• [Excerpt to read]:
— Begin —

By Rhiannon Hoyle 
 

SYDNEY--Rio Tinto PLC (RIO.LN) returned to profit in 2016 as prices for its commodities such as iron ore rebounded and the company continued a multiyear campaign to cut costs and improve the efficiency of its mines.

The Anglo-Australian miner said it would pay a full-year dividend of US$1.70 a share, down from US$2.15 a year ago but higher than expectations after Rio Tinto last year scrapped a policy intended to keep investor payouts stable or rising. It also said it would buy back shares worth up to US$500 million in 2017.

On Wednesday, Rio Tinto reported an annual net profit of US$4.62 billion, which compares to a loss of US$866 million a year earlier, when asset write-downs and foreign-exchange and derivatives losses weighed on its bottom line. That missed the US$5.18 billion median of eight analyst profit forecasts.

Underlying earnings, a measure tracked by analysts that strips out some one-off charges, rose by 12% to US$5.1 billion, it said.

— End —

• [Data]:
— Begin —

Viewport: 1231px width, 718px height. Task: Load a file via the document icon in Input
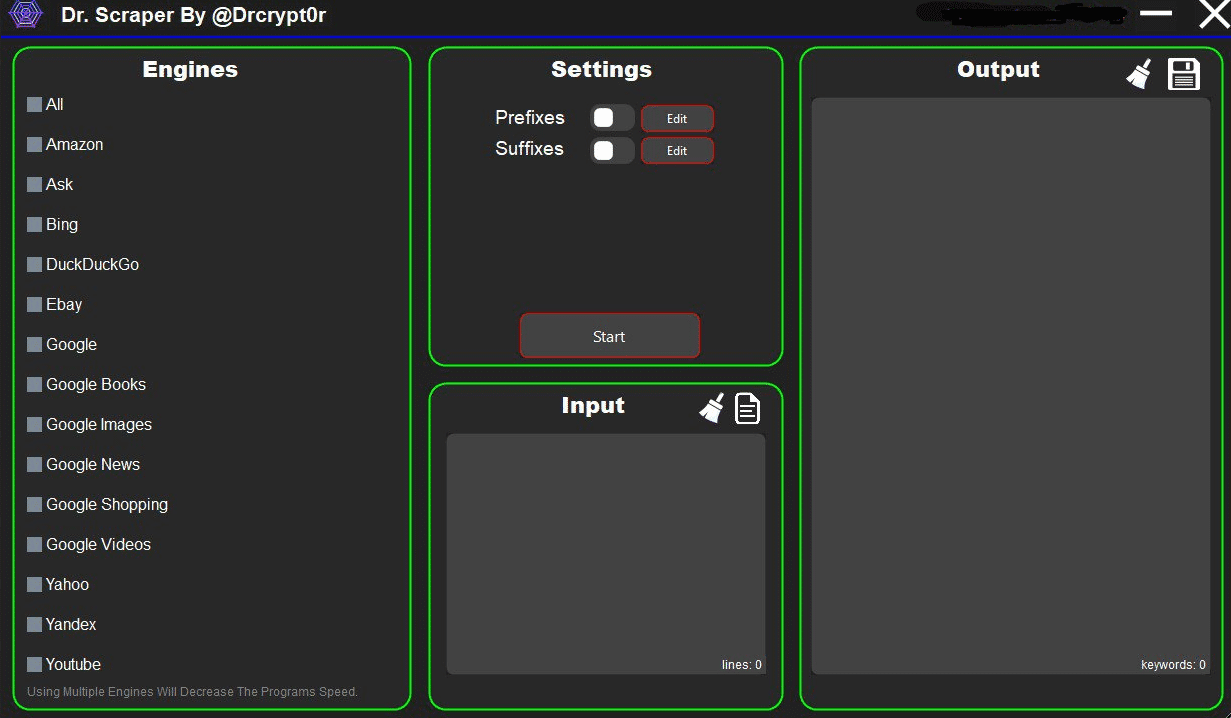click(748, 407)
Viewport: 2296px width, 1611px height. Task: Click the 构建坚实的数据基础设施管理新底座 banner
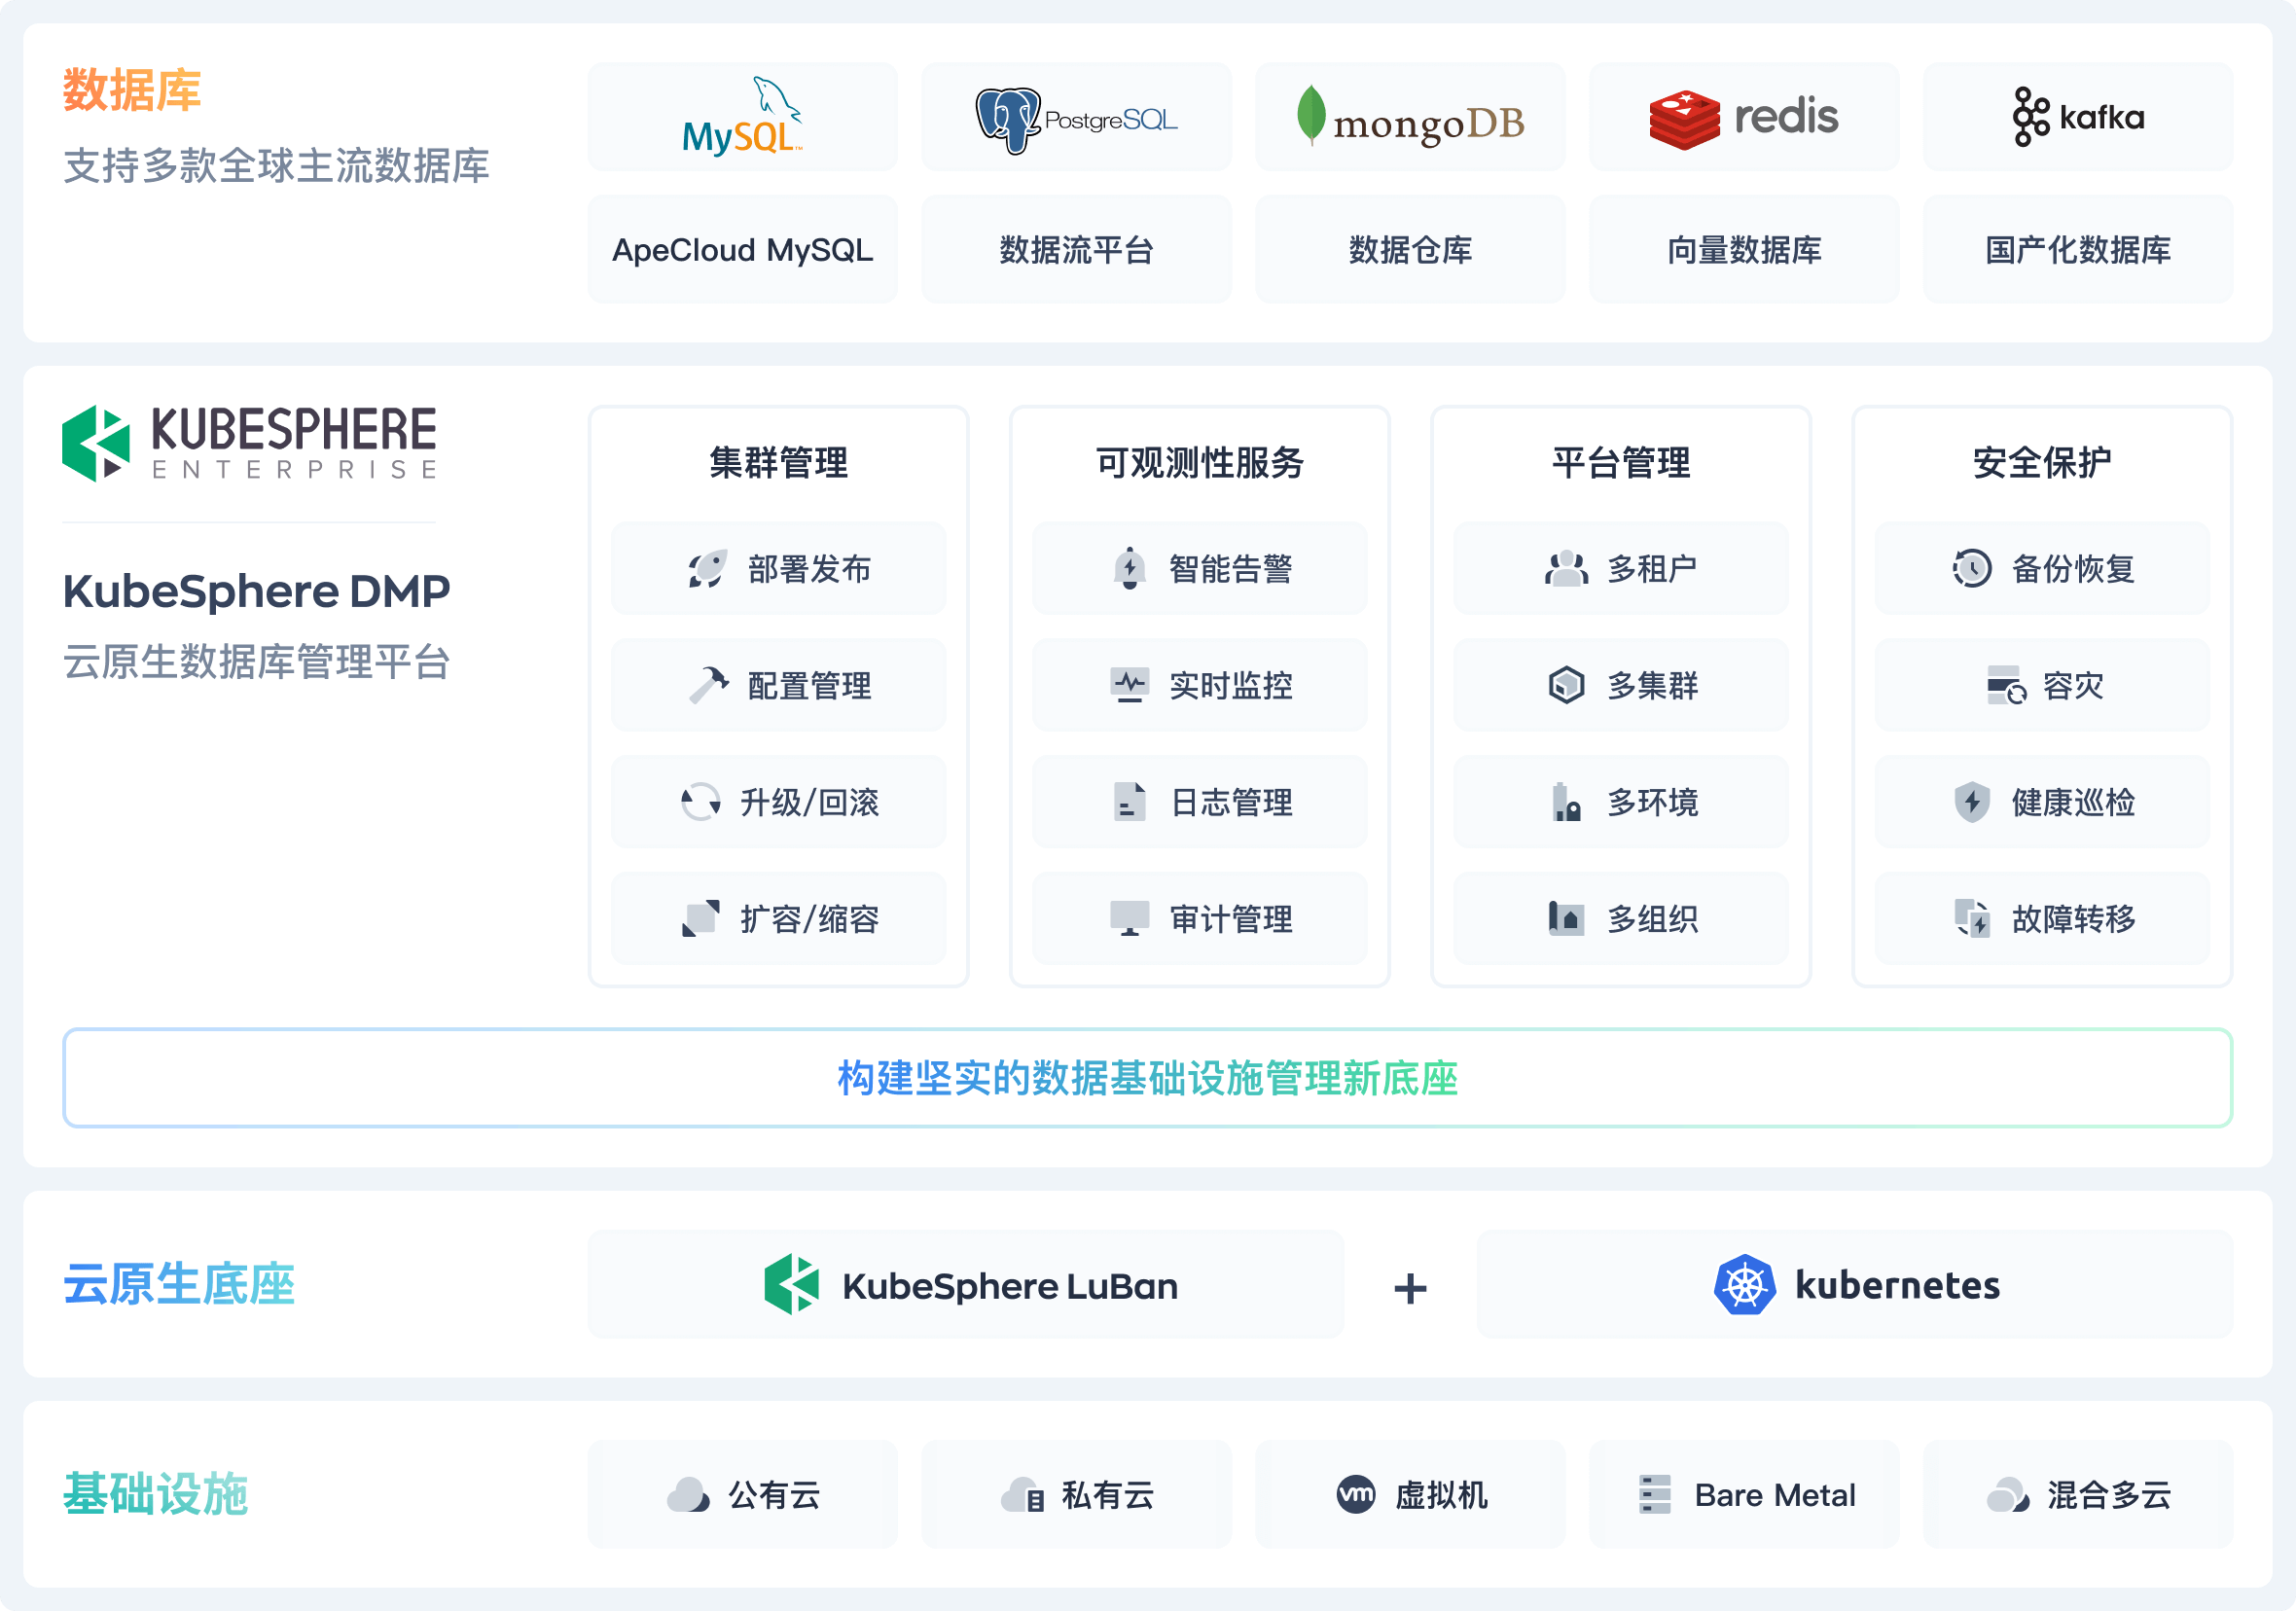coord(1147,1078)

— End —

• [Short task 1]: According to the Rio Tinto article, what full-year dividend per share did the company say it would pay?
• [Short task 2]: Decide whether each statement agrees with the Rio Tinto article, answering yes or no and quoting the words that settle it: (a) Rio Tinto's annual net profit beat the median of analyst forecasts. (b) Underlying earnings rose by 12%. (c) The company plans to buy back up to US$500 million of shares in 2017.
• [Short task 3]: Carry on writing the Rio Tinto article from the point where it stops.
The material above has no connection to the Rio Tinto article.

• [Answer 1]: US$1.70 a share.

• [Answer 2]:
(a) No: "That missed the US$5.18 billion median of eight analyst profit forecasts."
(b) Yes: "rose by 12% to US$5.1 billion"
(c) Yes: "buy back shares worth up to US$500 million in 2017"

• [Answer 3]:
"Today's results show we have kept our commitment to maximize cash and productivity from our world-class assets, delivering US$3.6 billion in shareholder returns while maintaining a robust balance sheet," said Chief Executive Jean-Sébastien Jacques, who took over from Sam Walsh in July.

Stronger-than-expected commodity markets bolstered profits for the world's No. 2 mining company. The price of iron ore, which accounts for most of Rio Tinto's earnings, roughly doubled last year from a more-than decade low because of robust demand from China's steel industry and slowing growth in global mine output.

Other commodities including coal and copper rose in price as well.

In February last year, the miner abandoned its progressive dividend policy saying it could no longer justify the commitment when the outlook for the global economy was worsening. It said future dividends would be more closely linked to market conditions.

Expectations for a quick recovery in payouts, however, increased with the rebound in commodities. Analysts expected a dividend of US$1.395 a share for 2016.

The desire to reward investors is being balanced with an eagerness to further reduce debt and set aside cash for new projects.

The miner, like rivals including BHP Billiton Ltd., has worked to strengthen its balance sheet, triggered by what became a multiyear downturn in world commodity markets. Its net debt fell 30% to US$9.6 billion by the end of the year, reducing its gearing - a closely watched measure of debt to equity - to 17% from 24% a year ago.

Rio Tinto said this gearing level provides a stable foundation, given an uncertain economic outlook. It also provides management with flexibility to invest in new projects even if the recovery in commodity prices loses steam, the company said.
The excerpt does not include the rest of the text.